Experiences with the Baader Planetarium AstroSolar® Safety Film
Not involved into imaging the sun in white light the last few years, the upcoming Venus transit pushed me into a new trial. So I purchased a sheet of AstroSolar® Safety Film from Baader Planetarium ND 5.0, the type with higher density for visual use.
The sheet of film came along with a clear description how to build your own safe solar front filter for your telescope easily. If you follow straight forward the description, there will be no problems at all, even for the unexperienced amateur craftsman. Although the filter ND 5.0 is designated for visual observations, I used it for photography also, thanks to the sensitivity of modern cameras nowadays. Anyway, for photography, the AstroSolar® Film designed for photographic use with its lower density gives you more possibilities e.g application of the Baader Solar Continuum filter and better control for histogram, exposure time etc., as more light is passing through.

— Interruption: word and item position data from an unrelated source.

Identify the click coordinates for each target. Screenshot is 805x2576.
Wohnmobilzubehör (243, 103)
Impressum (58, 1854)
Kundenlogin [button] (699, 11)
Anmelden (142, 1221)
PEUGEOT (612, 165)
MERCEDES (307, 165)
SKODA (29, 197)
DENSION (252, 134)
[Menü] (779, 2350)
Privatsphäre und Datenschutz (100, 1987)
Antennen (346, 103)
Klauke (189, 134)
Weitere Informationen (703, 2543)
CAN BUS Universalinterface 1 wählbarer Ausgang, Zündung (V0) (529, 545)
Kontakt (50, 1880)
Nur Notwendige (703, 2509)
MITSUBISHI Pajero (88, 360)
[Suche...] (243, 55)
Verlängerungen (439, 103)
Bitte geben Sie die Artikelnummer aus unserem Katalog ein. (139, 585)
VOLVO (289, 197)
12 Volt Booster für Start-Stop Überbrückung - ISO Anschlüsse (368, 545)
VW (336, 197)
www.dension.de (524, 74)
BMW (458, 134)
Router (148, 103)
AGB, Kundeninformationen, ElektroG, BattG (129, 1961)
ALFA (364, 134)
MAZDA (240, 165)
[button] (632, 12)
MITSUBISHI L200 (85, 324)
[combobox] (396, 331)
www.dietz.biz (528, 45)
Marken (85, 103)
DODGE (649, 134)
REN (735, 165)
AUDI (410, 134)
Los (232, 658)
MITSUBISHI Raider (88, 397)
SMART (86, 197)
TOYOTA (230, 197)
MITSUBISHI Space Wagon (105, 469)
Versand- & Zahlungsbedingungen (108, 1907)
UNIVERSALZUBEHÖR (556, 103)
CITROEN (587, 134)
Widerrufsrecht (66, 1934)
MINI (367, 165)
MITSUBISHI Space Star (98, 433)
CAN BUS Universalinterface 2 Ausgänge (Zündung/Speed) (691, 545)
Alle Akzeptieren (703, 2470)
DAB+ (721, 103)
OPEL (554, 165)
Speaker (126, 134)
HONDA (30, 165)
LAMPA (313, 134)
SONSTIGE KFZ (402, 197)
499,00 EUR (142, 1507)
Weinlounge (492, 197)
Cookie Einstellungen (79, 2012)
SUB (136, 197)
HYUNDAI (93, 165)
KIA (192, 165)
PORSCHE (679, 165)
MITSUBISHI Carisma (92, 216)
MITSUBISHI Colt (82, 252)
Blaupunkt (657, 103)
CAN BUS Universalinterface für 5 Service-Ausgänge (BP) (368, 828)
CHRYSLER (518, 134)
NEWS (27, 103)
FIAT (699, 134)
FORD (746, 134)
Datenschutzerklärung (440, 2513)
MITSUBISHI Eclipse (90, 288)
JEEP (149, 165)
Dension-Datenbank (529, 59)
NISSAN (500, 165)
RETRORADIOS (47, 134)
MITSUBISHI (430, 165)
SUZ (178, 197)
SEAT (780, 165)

Besides the AstroSolar, the images shown, I have taken with the following equipment:
Optic: Takahashi TOA 130S f=1000mm
Camera: The Imaging Source DMK21AU618S (5.6×5.6µm – 640×480 pixel)
Sure, the sensor of the camera used is a little small for the sun – but you can do several shots and combine them in a mosaic for a wider field of view
Filter: 1,25″ Atik manual filter wheel equipped with Astronomik IIc LRGB.
Several tests I have done, showed (to my opinion) that using the R filter, gave slightly better results.
Barlow: 2x 3 element Barlow
Capturing: ICCapture, the software delivered together with the camera, which is doing a good job
Well, unfortunately the Venus transit was clouded out here in Southern Germany (luckily I observed the previous one in 2004), but anyway I am very pleased of the results that can be obtained with this AstroSolar® Safety Film.